LISTED RECORDS
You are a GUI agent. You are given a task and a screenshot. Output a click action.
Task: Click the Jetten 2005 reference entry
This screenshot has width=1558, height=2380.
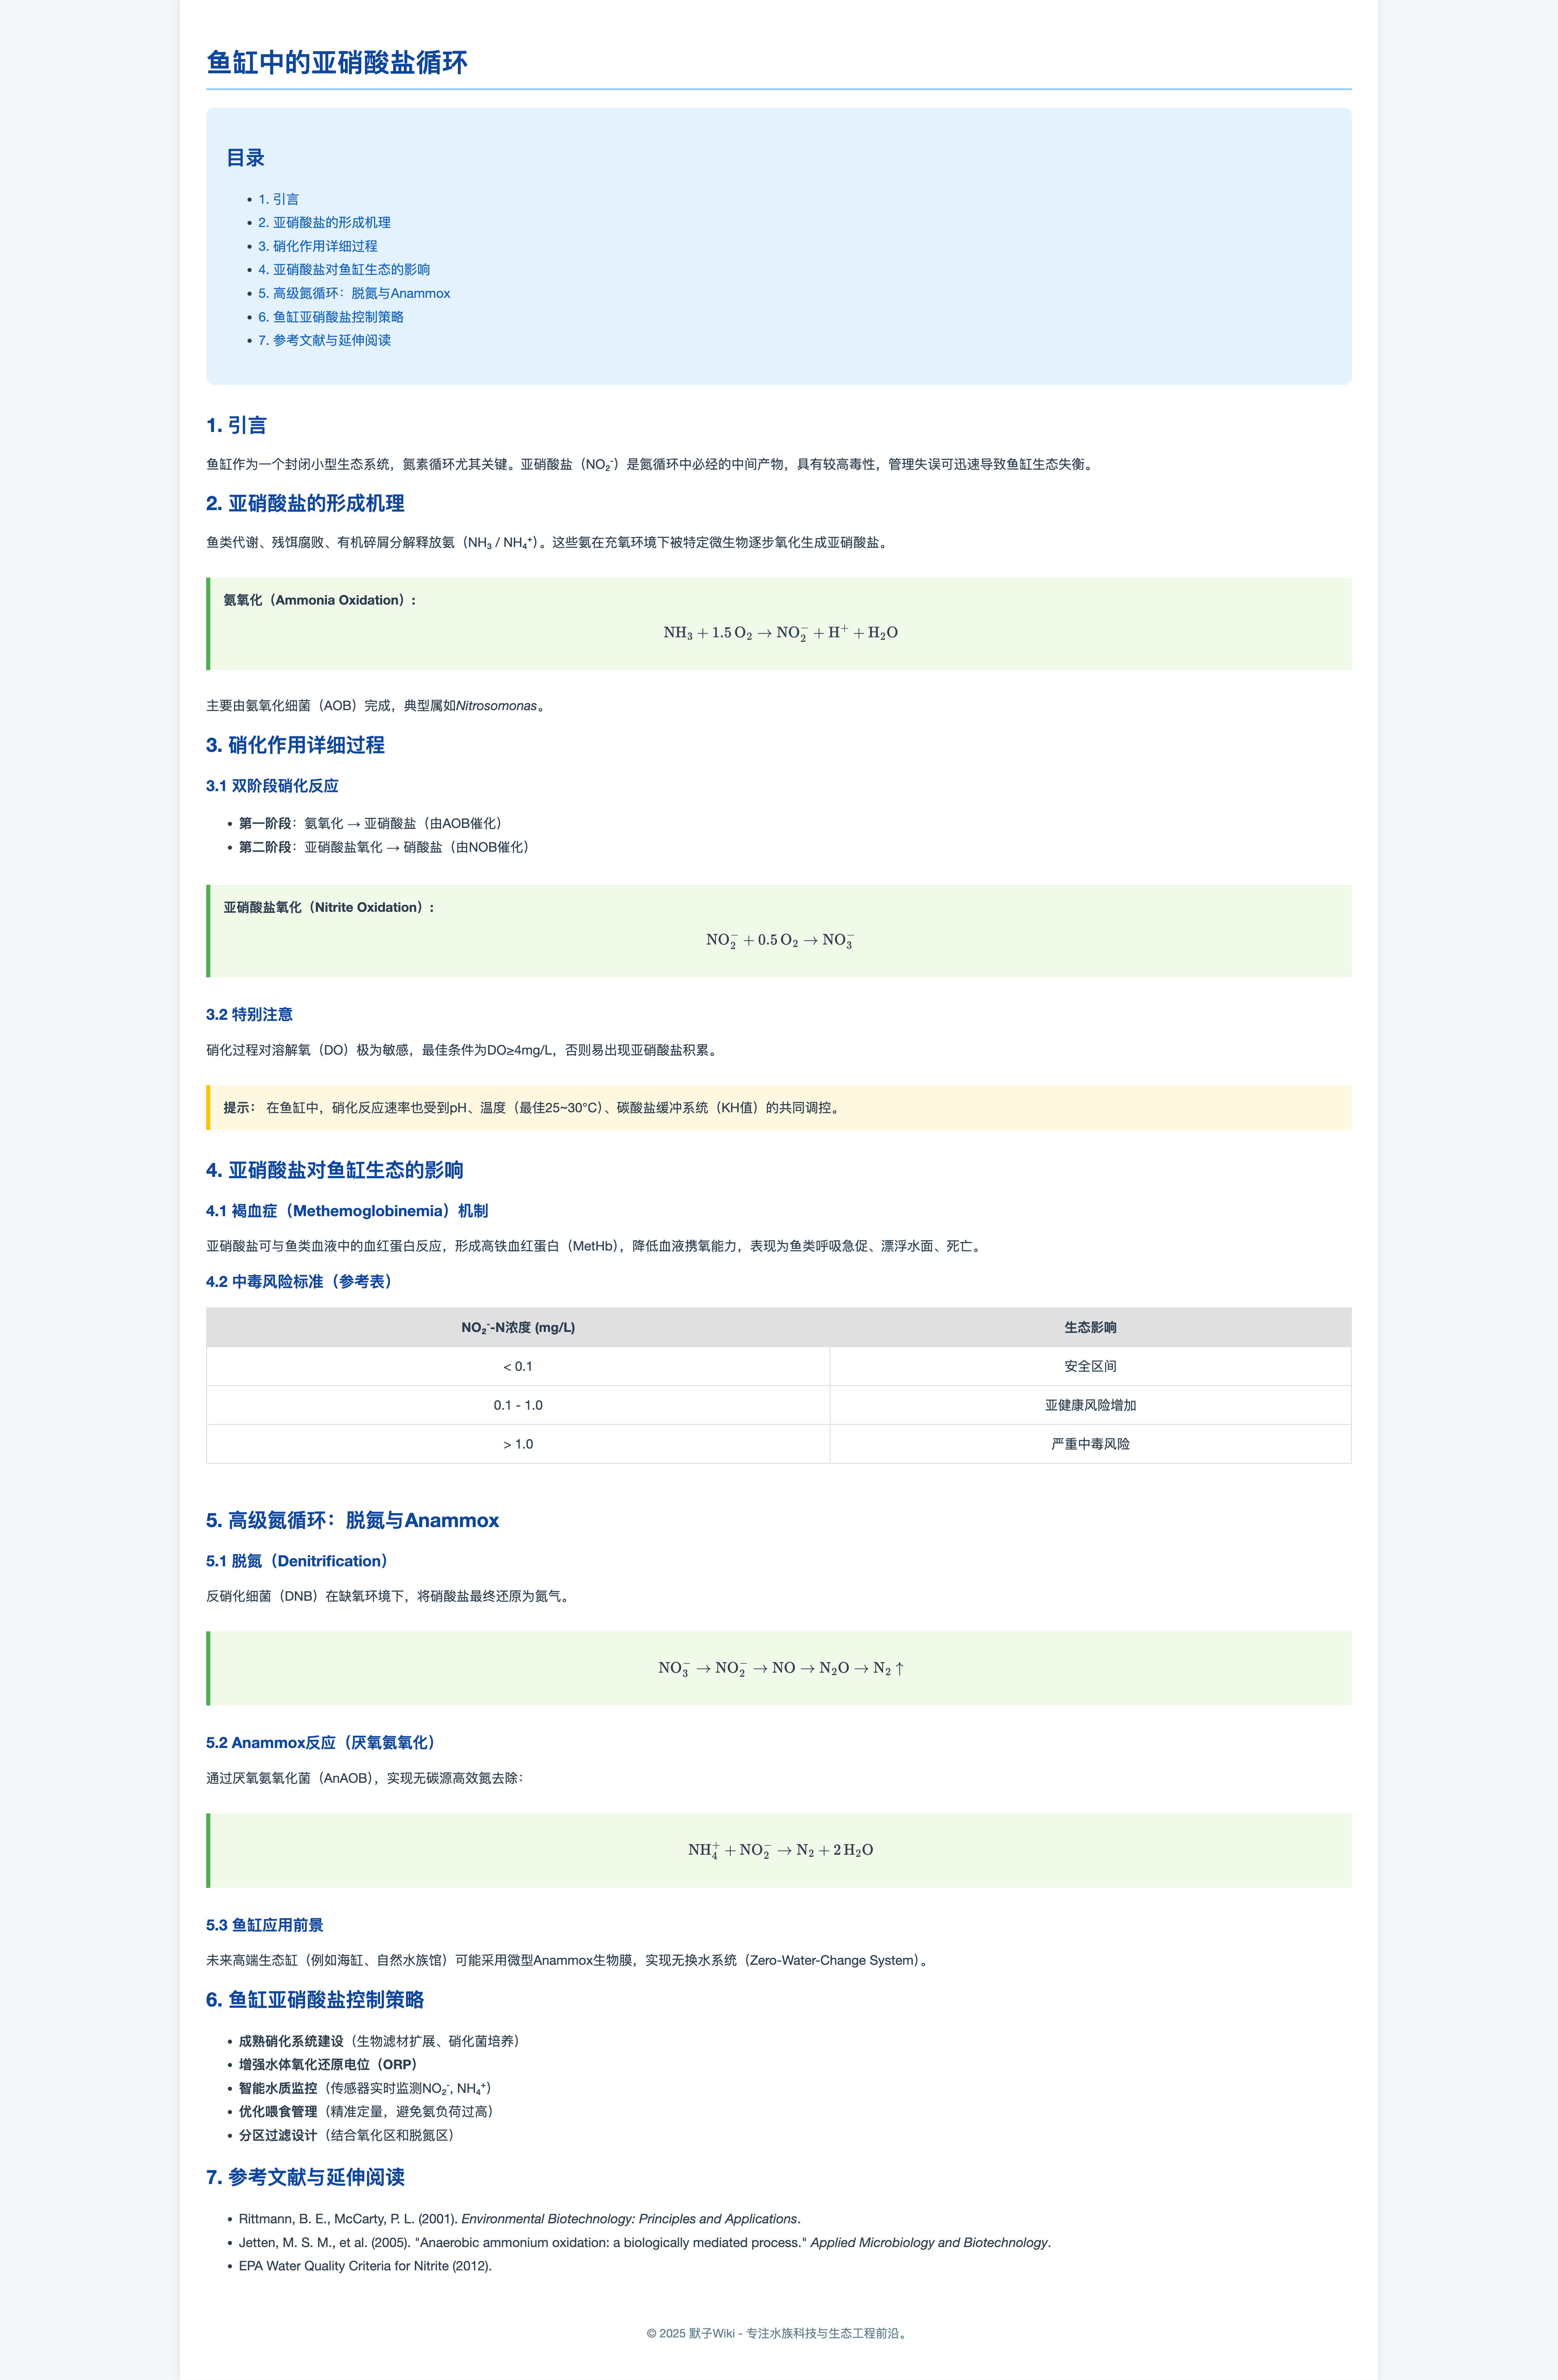pyautogui.click(x=644, y=2242)
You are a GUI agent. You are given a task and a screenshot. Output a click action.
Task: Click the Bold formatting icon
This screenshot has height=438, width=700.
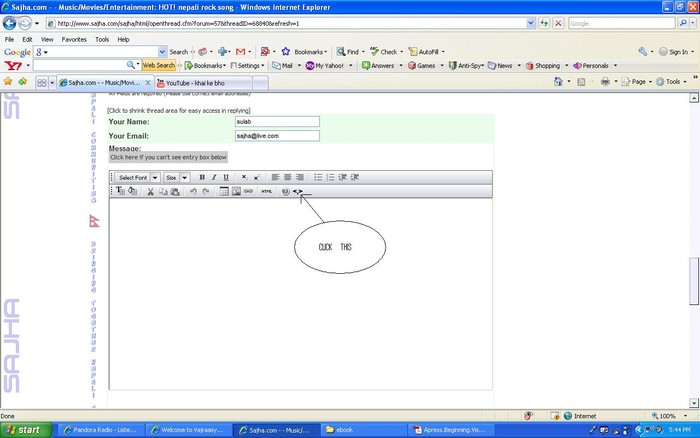[202, 177]
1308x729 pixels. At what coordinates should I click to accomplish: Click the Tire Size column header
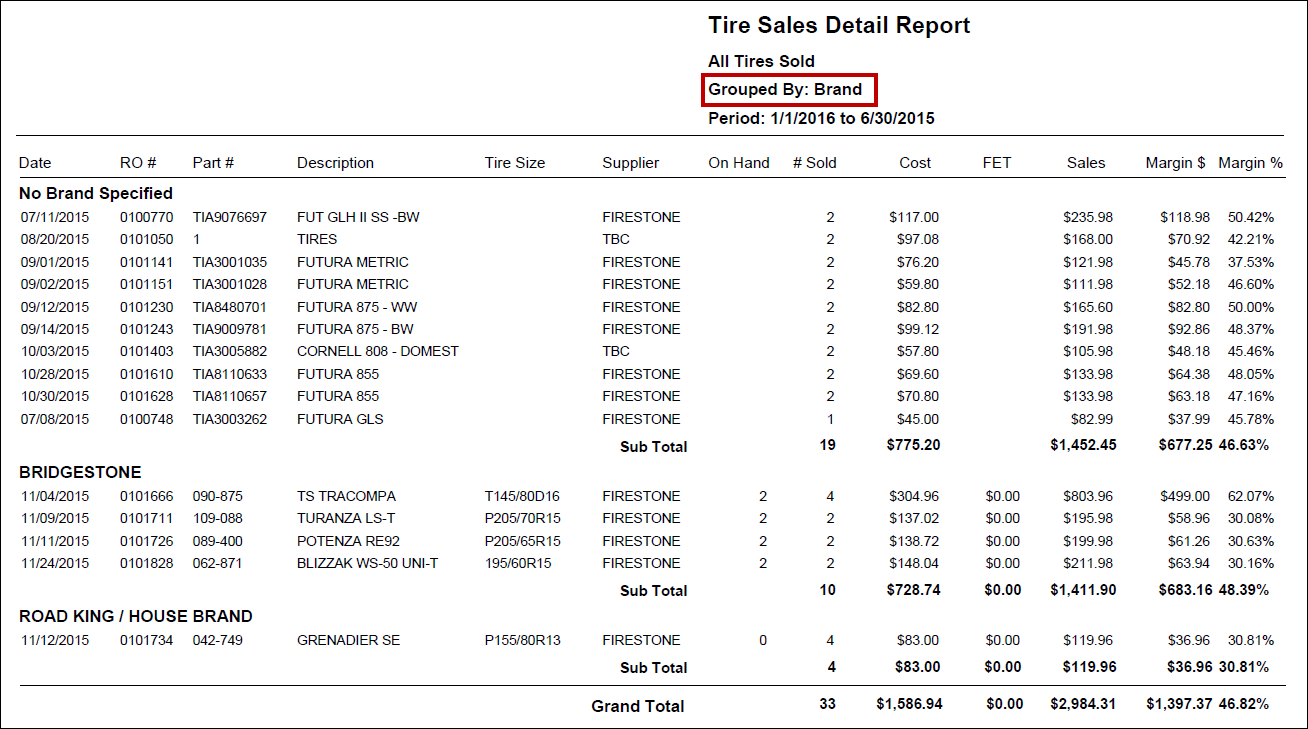pos(515,163)
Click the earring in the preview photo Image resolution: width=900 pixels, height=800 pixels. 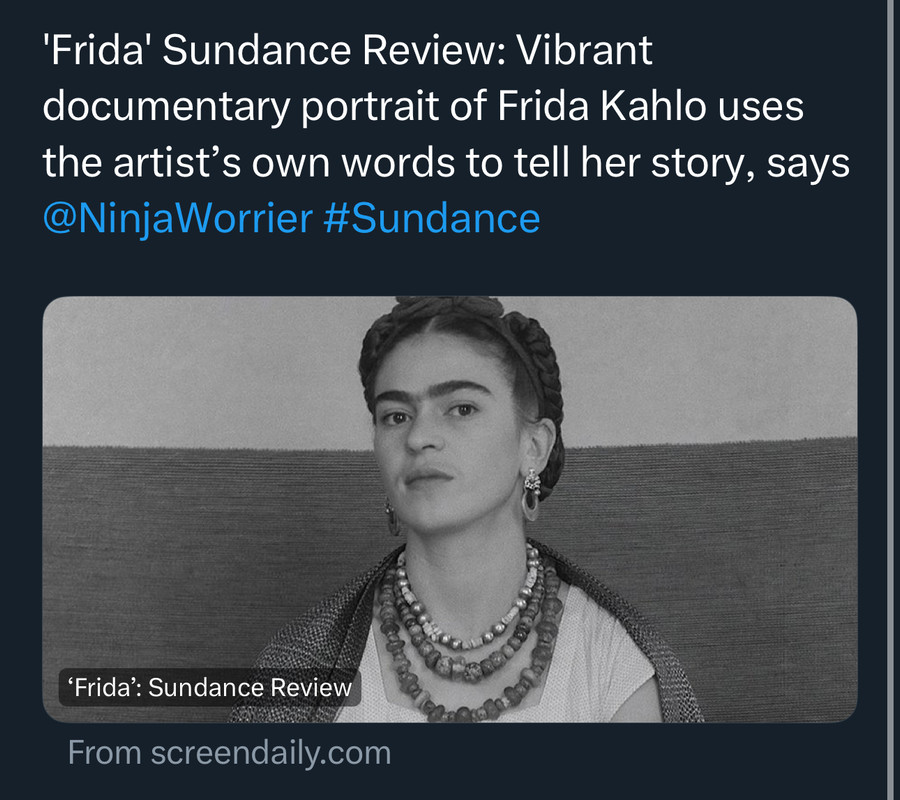[530, 493]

EXERCISE
Report each line of the listing above that contains the word "This", copying those lines in full.

ANSWER FOR THE TASK
This screenshot has width=1558, height=2380.
This screenshot has height=438, width=700.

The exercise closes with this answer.